Extracted records:
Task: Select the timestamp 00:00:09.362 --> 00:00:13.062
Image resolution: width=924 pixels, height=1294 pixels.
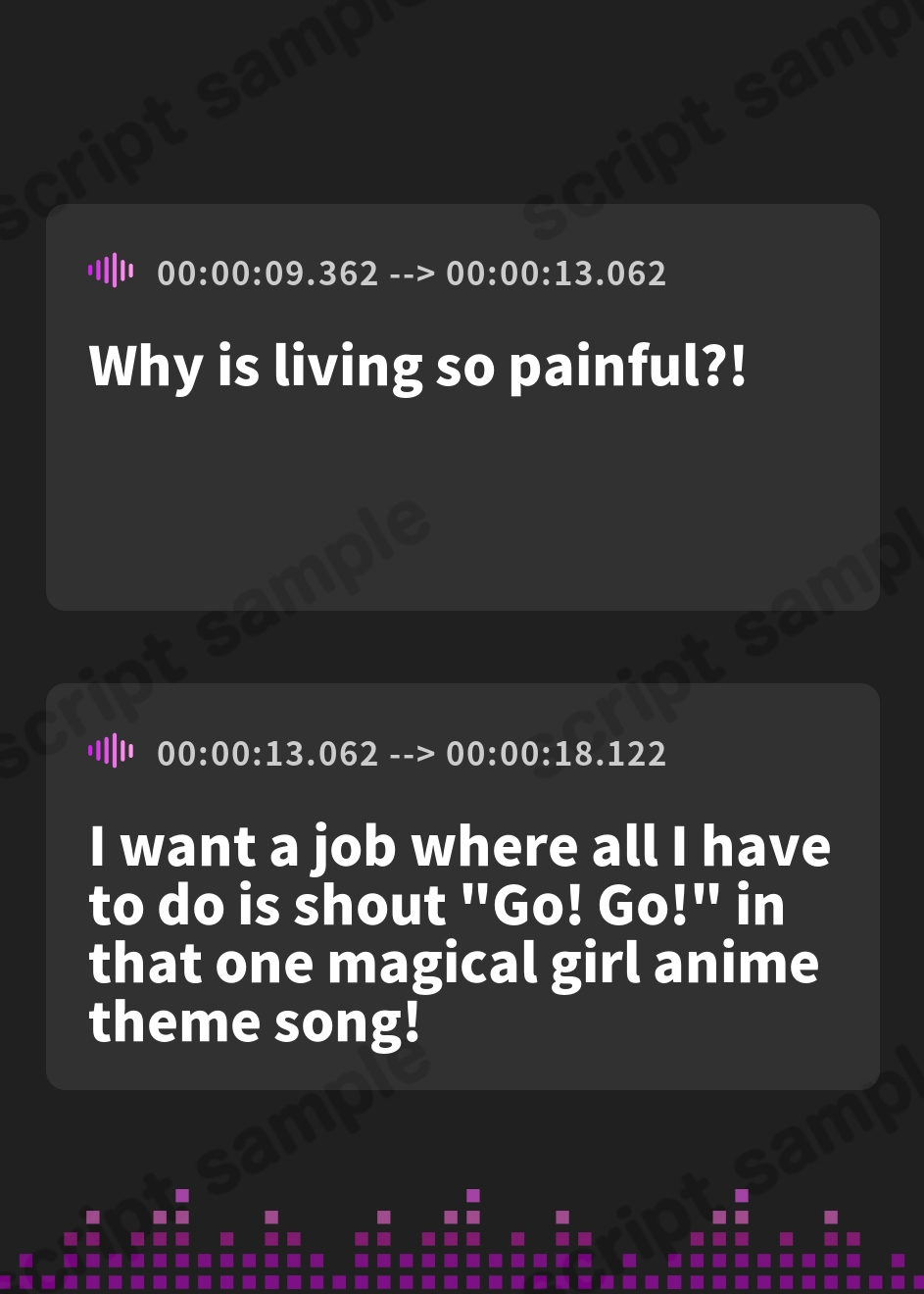Action: (x=412, y=273)
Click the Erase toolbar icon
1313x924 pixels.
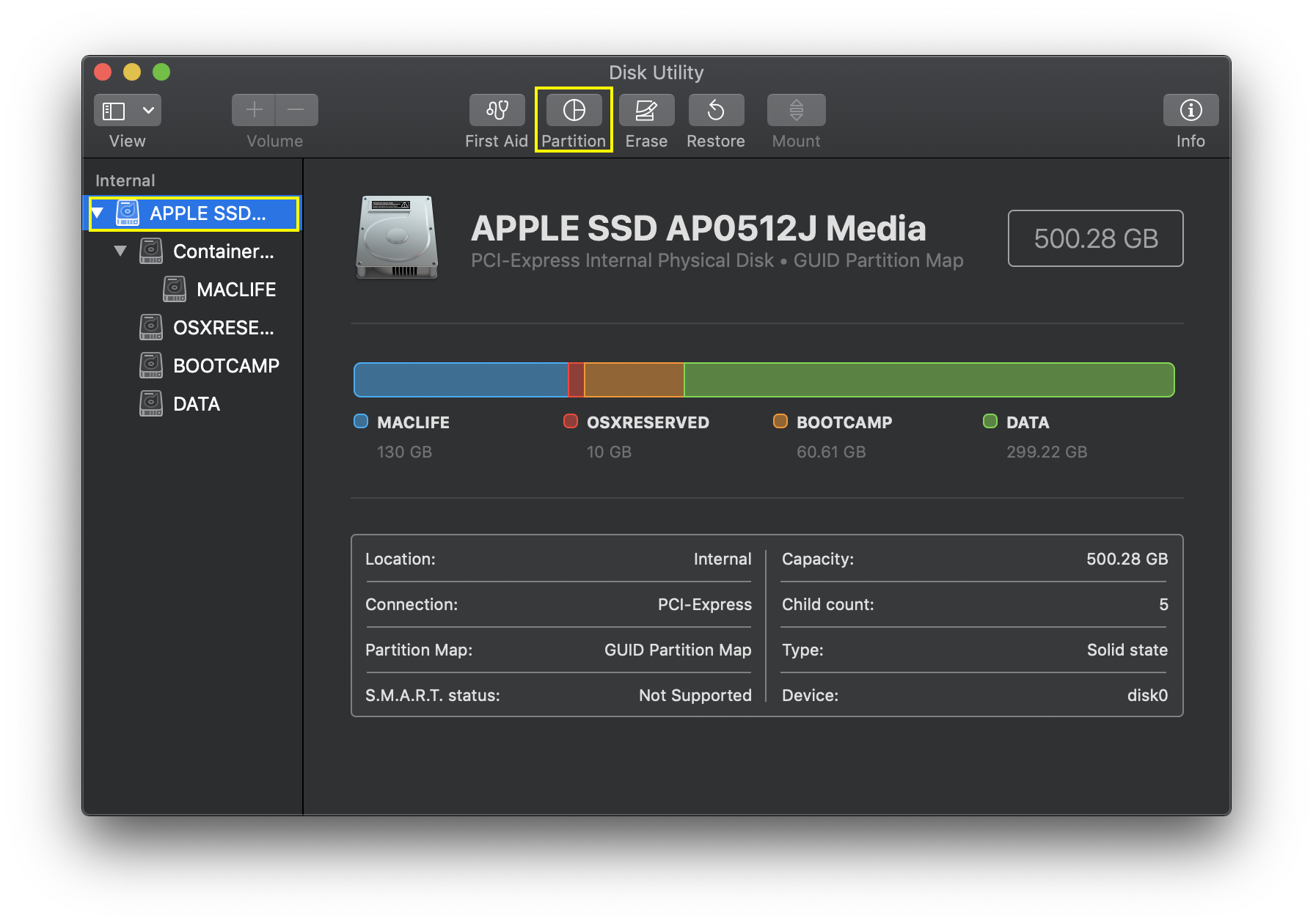645,111
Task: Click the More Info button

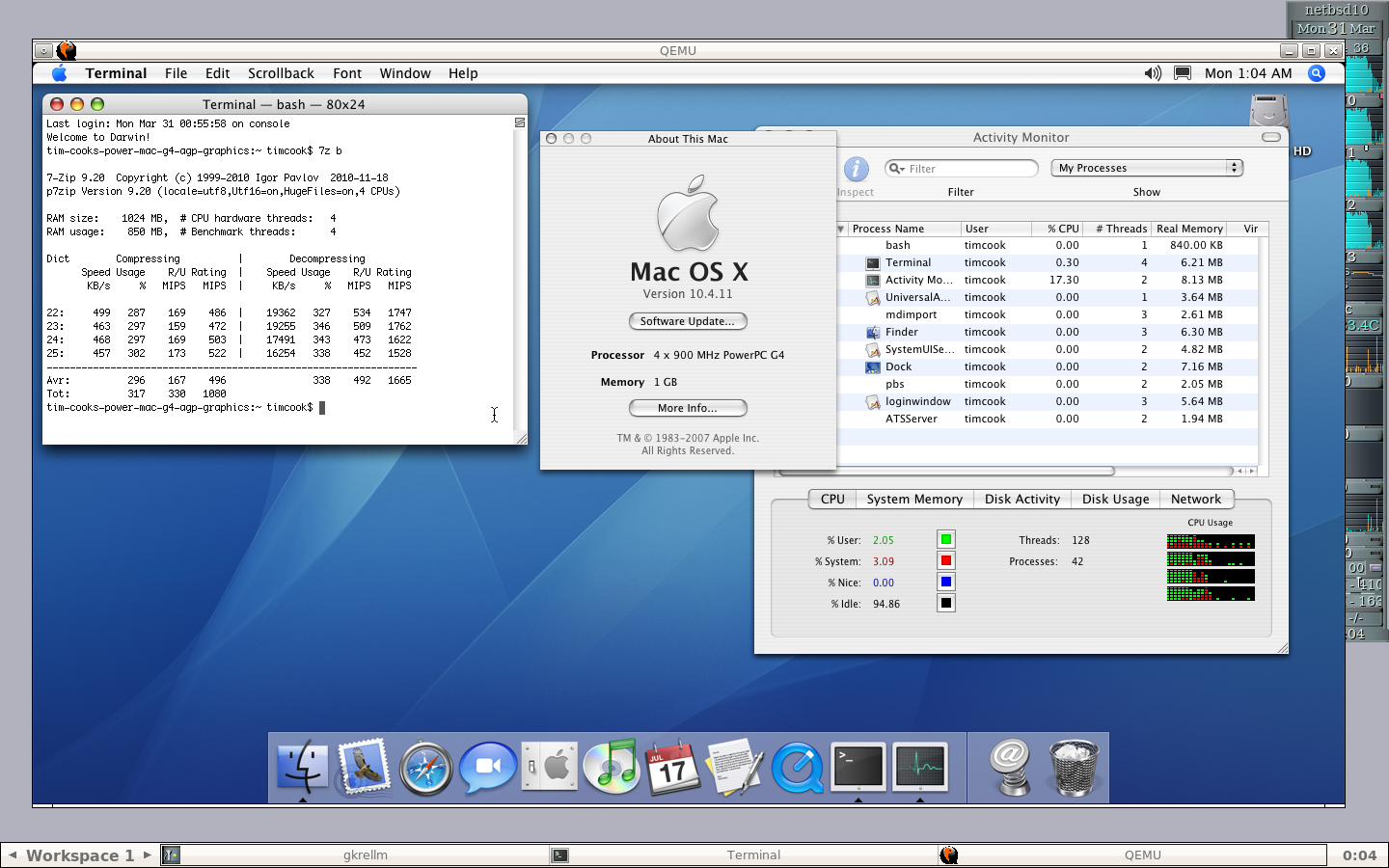Action: coord(688,408)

▶ WORK REQUIRED: Write out every entry above exactly, minus the pictures.

▶ SOLUTION TO THIS EXERCISE:
Task: Select the timestamp 00:00:09.362 --> 00:00:13.062
Image resolution: width=924 pixels, height=1294 pixels.
Action: (x=412, y=273)
Click the Erase toolbar icon
1313x924 pixels.
645,111
Task: Click the More Info button

Action: coord(688,408)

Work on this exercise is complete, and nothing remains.